И вот их разогнали наконец. Да и вчера еще где-то там вдали постреливали изредка из автоматов, вылавливая, должно быть, одиночек. Досталось и этому мальчику. Сколько же он прошел потом по лесу, теряя кровь, и сколько еще прополз на руках и коленях после того, как больная нога перестала его держать и он потерял силы?
Она сложила всю его окровавленную одежду в намокшую простыню и стянула в узел. Запихнув его под кровать, она опять склонилась над юношей, просунув ладонь под одеяло к его обнаженному телу. Оно стало теперь еще теплее под одеялом, но сердце билось все так же слабо. Он был очень истощен, этот мальчик, ползший по глухому лесу неизвестно сколько времени, и, может быть, поэтому так долго не приходил в себя.
И тут она спохватилась, что ведет себя довольно-таки неосторожно. Занялась его перевязкой, а сама даже не выглянула ни разу. А вдруг придет кто-нибудь и увидит? Ведь его же заберут сразу. Повезут, растрясут, и он так и умрет, не приходя в сознание. Разве будут беречь такого, кто от войны убежал? А он еще совсем ребенок. Он даже не понимал, что делал. Он просто боялся – и все. Разве можно ребенка за это наказывать?
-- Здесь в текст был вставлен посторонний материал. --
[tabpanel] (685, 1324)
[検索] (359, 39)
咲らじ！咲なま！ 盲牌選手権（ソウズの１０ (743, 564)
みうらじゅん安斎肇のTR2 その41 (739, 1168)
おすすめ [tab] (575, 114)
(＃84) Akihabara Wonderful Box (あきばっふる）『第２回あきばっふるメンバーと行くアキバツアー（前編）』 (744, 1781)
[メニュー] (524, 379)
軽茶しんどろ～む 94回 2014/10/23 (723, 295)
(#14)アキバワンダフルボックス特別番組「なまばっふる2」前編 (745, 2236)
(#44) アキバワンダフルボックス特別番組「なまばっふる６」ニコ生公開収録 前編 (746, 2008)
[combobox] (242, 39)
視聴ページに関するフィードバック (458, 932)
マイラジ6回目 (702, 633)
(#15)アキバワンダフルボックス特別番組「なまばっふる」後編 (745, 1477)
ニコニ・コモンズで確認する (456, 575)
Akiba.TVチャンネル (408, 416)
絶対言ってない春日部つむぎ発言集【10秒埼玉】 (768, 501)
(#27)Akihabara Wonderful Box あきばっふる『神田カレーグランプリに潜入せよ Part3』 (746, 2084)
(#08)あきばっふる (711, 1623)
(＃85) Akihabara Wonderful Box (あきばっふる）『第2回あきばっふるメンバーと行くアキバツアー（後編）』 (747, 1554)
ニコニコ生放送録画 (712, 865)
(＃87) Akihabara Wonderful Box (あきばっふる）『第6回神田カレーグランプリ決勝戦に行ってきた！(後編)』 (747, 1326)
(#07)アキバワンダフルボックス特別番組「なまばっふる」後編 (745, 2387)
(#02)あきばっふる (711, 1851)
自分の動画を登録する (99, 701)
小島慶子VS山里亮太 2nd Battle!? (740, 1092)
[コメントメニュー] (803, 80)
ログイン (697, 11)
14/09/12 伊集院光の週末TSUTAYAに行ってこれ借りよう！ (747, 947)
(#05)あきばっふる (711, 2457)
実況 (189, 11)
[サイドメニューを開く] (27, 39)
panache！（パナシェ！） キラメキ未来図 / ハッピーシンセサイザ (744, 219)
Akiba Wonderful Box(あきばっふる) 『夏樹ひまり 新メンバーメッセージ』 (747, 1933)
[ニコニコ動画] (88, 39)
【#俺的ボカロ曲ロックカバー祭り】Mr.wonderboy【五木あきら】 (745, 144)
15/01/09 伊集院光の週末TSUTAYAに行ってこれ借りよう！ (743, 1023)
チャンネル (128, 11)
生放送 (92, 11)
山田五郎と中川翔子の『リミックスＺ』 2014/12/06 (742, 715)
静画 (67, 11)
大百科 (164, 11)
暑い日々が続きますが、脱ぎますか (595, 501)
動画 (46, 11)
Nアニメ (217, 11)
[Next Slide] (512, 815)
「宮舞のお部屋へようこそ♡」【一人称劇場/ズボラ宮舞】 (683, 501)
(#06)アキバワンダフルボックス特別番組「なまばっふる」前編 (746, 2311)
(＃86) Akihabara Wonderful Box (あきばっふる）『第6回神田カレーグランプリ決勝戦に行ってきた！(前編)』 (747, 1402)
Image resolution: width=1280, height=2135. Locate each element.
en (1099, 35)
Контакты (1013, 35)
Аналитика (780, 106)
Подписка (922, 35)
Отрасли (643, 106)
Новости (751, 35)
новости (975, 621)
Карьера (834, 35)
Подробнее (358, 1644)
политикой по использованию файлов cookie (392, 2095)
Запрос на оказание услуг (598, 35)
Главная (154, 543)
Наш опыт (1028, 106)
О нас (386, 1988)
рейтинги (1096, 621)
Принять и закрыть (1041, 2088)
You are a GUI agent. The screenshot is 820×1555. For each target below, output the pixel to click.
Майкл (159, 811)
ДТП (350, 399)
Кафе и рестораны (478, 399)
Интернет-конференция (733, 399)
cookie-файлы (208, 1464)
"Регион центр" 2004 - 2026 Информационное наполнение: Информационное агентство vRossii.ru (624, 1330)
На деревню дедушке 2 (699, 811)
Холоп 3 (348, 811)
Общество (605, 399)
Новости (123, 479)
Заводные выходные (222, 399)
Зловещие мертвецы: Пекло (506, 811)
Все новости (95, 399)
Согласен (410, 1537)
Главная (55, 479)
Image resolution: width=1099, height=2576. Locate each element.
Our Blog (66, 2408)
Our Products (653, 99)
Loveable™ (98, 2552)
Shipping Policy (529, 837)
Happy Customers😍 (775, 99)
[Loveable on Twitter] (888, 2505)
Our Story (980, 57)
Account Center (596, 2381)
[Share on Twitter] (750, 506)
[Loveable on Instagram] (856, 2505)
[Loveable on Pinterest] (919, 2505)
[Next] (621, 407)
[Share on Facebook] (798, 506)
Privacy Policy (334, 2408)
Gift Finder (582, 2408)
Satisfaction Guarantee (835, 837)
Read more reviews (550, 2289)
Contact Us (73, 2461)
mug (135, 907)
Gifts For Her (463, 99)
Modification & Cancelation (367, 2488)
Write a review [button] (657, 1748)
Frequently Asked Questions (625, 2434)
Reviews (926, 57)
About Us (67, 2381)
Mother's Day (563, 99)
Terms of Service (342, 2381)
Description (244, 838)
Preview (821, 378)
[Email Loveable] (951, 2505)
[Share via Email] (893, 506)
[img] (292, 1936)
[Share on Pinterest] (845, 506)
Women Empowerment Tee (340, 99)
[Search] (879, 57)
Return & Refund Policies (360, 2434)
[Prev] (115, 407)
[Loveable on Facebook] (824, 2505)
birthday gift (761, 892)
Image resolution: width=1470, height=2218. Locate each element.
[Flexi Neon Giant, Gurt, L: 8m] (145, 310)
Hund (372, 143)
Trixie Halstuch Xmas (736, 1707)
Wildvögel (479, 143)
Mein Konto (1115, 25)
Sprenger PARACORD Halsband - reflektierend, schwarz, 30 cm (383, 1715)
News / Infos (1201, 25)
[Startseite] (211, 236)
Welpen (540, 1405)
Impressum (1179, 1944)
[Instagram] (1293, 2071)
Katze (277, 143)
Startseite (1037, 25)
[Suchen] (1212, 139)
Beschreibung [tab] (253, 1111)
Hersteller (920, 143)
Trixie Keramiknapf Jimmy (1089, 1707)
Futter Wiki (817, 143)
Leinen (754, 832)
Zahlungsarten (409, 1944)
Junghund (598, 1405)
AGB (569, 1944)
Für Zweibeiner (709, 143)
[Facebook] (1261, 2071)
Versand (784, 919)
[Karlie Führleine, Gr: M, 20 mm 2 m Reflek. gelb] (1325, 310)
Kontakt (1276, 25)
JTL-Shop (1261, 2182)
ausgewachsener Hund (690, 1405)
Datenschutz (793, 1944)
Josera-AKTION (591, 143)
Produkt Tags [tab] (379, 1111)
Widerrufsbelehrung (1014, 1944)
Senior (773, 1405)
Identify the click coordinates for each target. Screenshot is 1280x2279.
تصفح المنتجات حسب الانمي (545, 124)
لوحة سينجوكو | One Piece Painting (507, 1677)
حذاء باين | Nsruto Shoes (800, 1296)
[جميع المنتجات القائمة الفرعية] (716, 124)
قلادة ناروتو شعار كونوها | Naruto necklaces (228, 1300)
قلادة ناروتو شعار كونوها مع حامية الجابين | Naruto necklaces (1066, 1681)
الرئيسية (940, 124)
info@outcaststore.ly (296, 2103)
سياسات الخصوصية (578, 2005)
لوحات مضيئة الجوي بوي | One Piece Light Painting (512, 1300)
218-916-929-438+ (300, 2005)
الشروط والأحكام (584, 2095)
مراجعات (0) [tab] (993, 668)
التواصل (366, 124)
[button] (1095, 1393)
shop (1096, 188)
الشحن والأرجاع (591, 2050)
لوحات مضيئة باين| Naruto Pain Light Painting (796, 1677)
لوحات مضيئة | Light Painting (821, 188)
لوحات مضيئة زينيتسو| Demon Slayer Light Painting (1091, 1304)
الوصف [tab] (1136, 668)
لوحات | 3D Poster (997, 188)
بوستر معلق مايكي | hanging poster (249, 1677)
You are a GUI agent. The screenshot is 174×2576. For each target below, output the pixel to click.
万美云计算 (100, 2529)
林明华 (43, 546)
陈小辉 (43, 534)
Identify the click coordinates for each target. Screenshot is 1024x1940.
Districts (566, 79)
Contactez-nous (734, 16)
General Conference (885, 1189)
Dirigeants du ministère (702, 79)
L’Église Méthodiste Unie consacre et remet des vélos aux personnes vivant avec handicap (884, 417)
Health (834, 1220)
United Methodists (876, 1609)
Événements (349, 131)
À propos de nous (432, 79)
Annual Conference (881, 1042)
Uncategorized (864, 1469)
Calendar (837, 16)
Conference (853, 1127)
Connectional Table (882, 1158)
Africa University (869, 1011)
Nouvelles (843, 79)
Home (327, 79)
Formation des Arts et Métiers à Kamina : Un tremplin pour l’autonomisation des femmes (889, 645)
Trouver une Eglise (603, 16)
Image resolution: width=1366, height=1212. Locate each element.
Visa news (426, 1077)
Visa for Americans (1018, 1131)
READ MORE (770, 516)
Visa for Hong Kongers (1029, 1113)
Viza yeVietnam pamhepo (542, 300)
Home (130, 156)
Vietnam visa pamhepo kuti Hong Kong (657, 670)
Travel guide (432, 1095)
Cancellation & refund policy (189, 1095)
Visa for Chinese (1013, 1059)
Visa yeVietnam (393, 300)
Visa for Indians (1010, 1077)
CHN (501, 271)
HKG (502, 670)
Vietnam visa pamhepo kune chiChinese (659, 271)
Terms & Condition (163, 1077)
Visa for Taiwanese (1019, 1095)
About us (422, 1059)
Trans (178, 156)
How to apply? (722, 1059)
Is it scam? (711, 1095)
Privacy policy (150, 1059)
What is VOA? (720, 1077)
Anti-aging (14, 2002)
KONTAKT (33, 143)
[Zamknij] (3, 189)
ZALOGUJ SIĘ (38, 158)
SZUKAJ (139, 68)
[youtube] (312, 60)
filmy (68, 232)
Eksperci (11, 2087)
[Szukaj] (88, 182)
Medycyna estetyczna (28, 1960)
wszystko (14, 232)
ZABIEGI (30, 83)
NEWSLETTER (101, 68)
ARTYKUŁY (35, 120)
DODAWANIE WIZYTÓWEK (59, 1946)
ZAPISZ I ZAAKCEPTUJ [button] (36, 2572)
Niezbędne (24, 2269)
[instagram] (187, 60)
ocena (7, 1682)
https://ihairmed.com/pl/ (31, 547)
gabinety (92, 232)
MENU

Она еще раз вышла на крыльцо и осмотрелась. Нет, никого не было видно. Но как-то надо было укрыть его от чужого глаза. А в доме не укроешь. Куда бы его поместить? В амбаре будет холодно. В баню разве? Больше некуда. Она сбегала в баню, стоявшую рядом с ягодным садом, недалеко от ручья. Там она прибрала верхний полок, освободив его от остатков веника, от шайки, ковша и мочалки. Вернувшись в дом, достала из чулана матрац сына и снесла его в баню. Вслед за матрацем принесла в баню простыню и подушки. В бане было прохладно. Ее следовало протопить, но дым, идущий из трубы, могла увидеть Сайми и подумать, что баня топится для мытья. А очередь приглашать в баню была за Вилмой. И Сайми могла вечером неожиданно появиться с обоими мальчиками в надежде попариться и помыться. Лучше протопить ее позднее, когда стемнеет и дым из трубы не будет виден.
Приготовив постель, Вилма выбежала и еще раз посмотрела вокруг с высоты лестницы, прислоненной к задней стороне дома. Никого не было видно. Тогда она оставила распахнутыми внутреннюю и наружную двери бани и опять поспешила в дом. Вначале она попыталась взять юношу на руки вместе с одеялом. Но он все же был тяжел и выскальзывал из рук. Одеяло мешало ухватить его поудобнее. Тогда она отбросила одеяло и взяла его на руки голого, обернутого лишь белыми повязками. Дверь в сени она толкнула ногой и оставила открытой, а дверь, выходящую на крыльцо, закрыла спиной. Она была сильная женщина и в баню несла его полубегом. А Пейкко бежал рядом, вопросительно на нее поглядывая. Положив его на верхний полок подальше от края, она сбегала домой за одеялом.
– Смотри внимательнее, Пейкко! – повторила она в который уже раз и, войдя внутрь бани, заперла за собой на крючок наружную дверь.